(Task prompt):
When you reach the line that contains "Where should I click to: Load", begin copying exactly, and continue through the last line of the data; no pictures belong in the copy.

Saved data entries
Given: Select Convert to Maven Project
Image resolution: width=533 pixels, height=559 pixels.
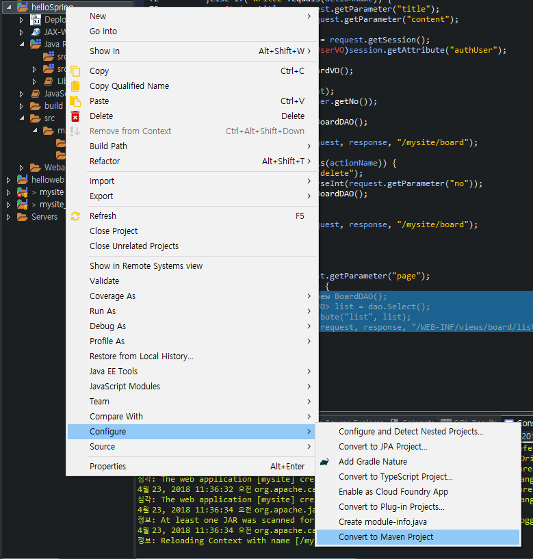Looking at the screenshot, I should click(386, 537).
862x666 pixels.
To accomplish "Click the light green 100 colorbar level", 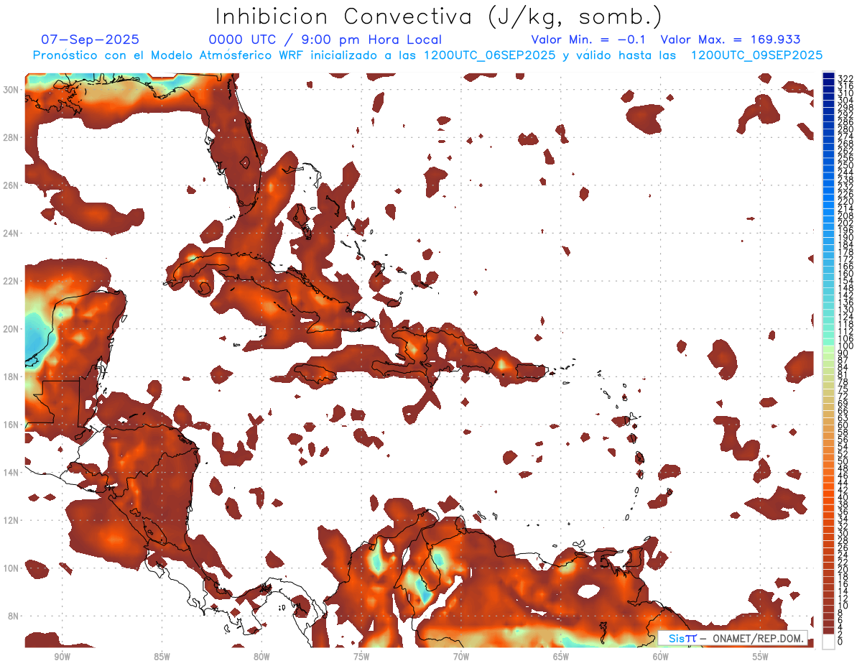I will [x=828, y=346].
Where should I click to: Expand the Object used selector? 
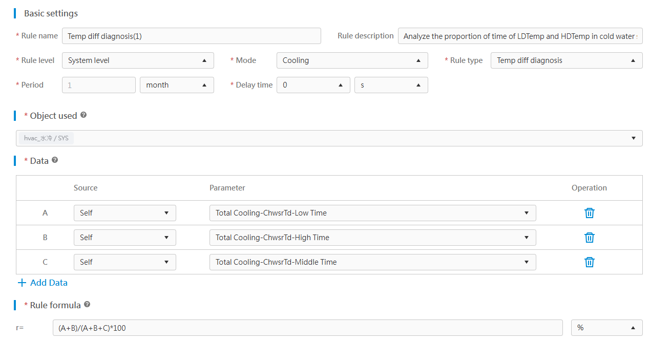tap(329, 138)
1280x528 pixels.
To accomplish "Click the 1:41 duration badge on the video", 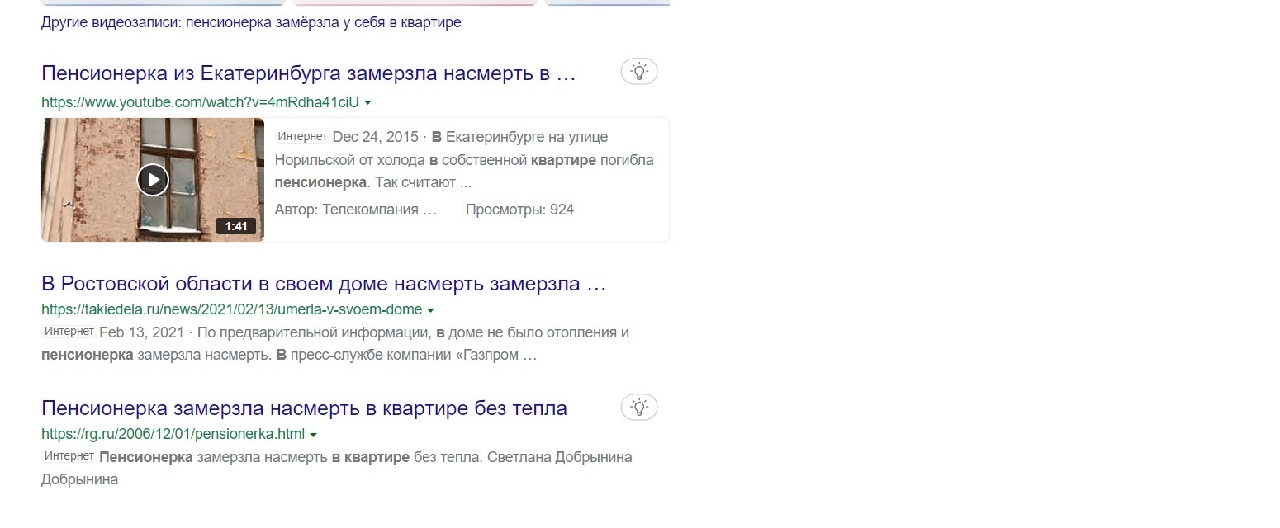I will (236, 226).
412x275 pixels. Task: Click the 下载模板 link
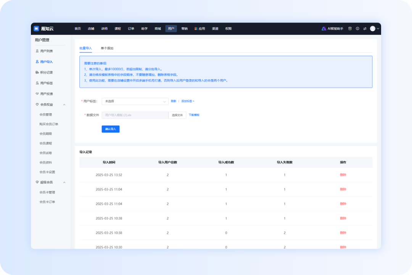(194, 115)
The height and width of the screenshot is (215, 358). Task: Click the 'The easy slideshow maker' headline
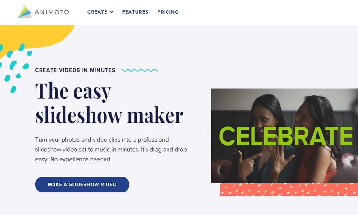click(109, 103)
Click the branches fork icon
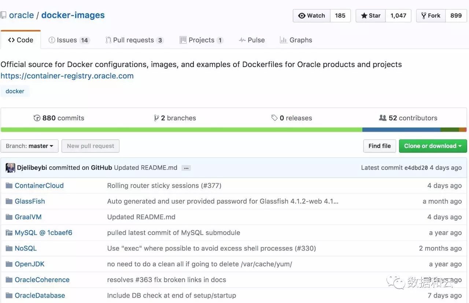Screen dimensions: 469x303 (x=156, y=118)

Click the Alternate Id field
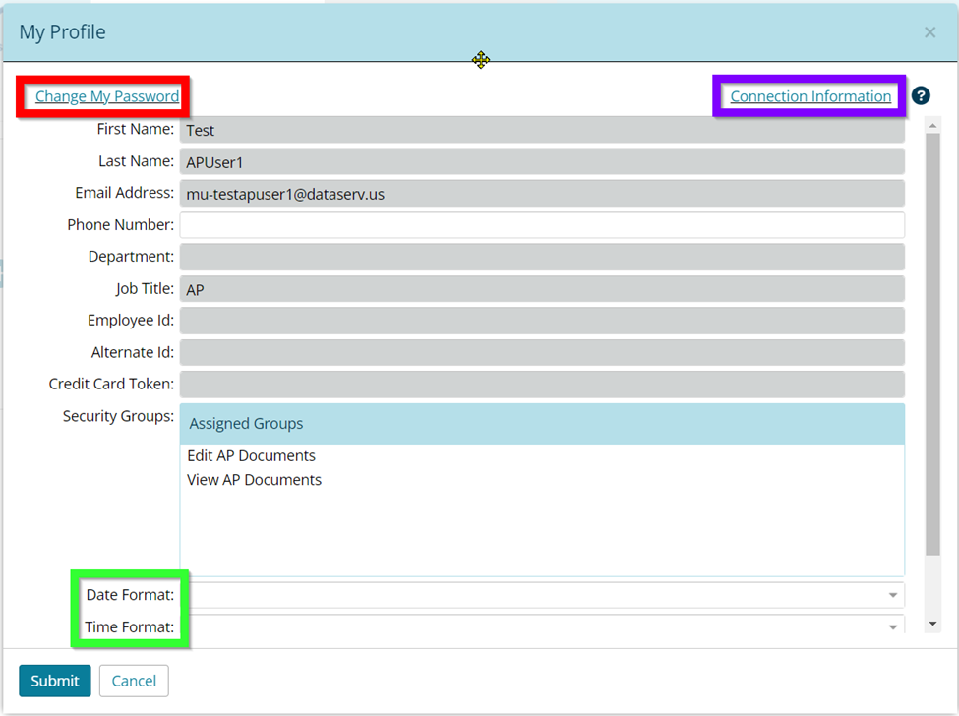click(541, 352)
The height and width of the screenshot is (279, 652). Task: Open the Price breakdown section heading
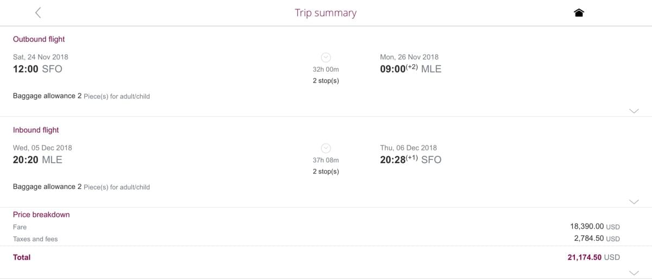coord(41,214)
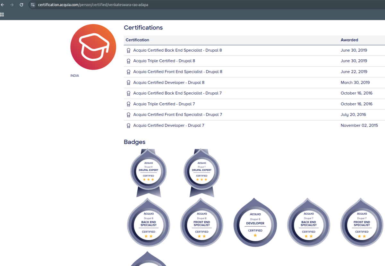Click the Drupal 7 Drupal Expert badge
Screen dimensions: 385x266
(201, 172)
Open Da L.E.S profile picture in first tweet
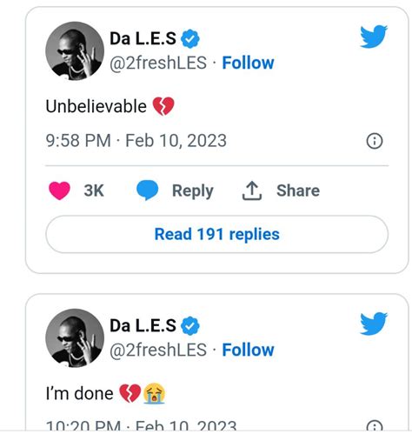This screenshot has width=412, height=434. pos(75,50)
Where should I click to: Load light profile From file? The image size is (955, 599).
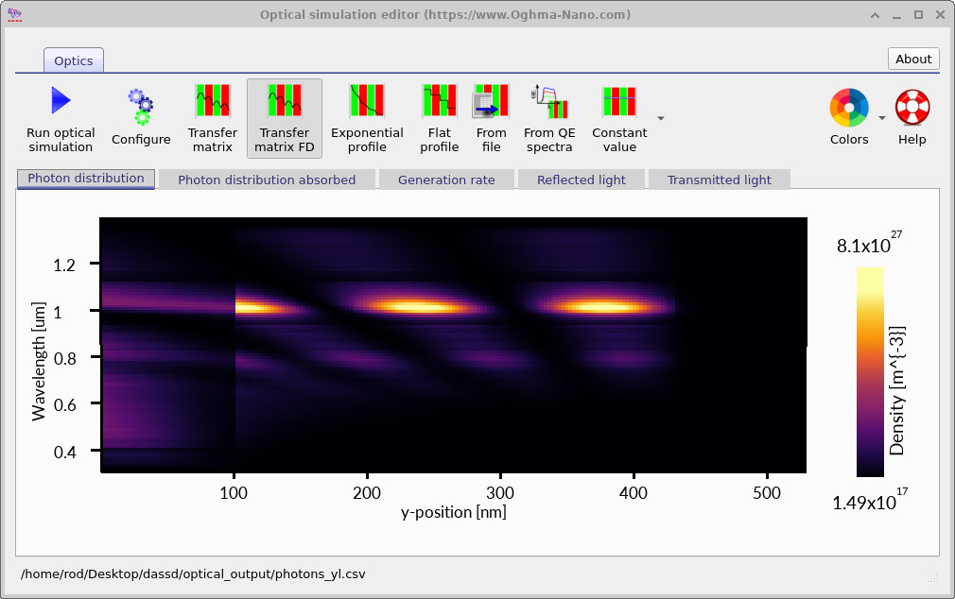pos(491,115)
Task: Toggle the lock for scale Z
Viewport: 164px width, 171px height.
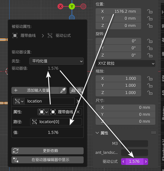Action: pos(150,93)
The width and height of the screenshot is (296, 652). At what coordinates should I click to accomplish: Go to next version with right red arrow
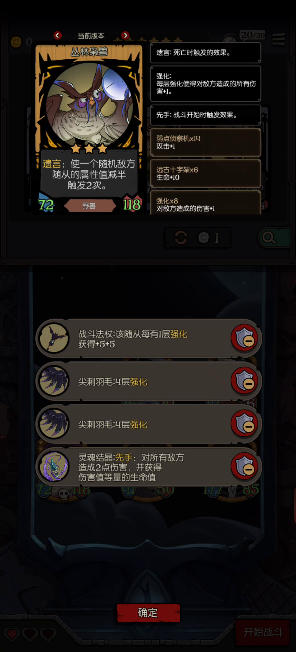[x=125, y=35]
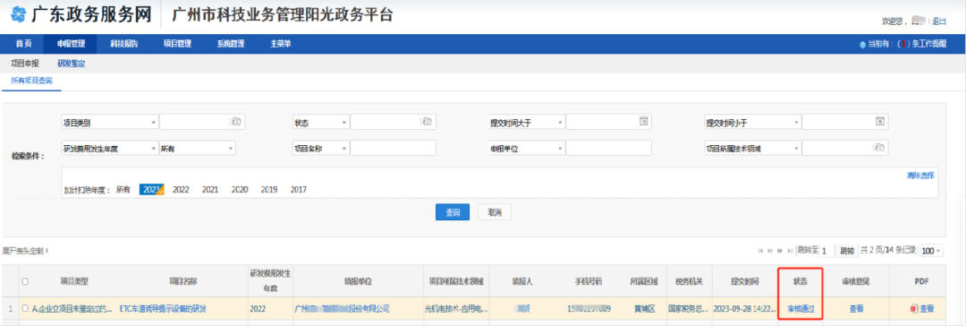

(Answer to this task):
Where should I click to: Load light profile From file? The image size is (955, 599).
pos(491,115)
Task: Toggle the lock for scale Z
Viewport: 164px width, 171px height.
Action: pos(150,93)
The width and height of the screenshot is (296, 652). At what coordinates should I click to accomplish: Go to next version with right red arrow
[x=125, y=35]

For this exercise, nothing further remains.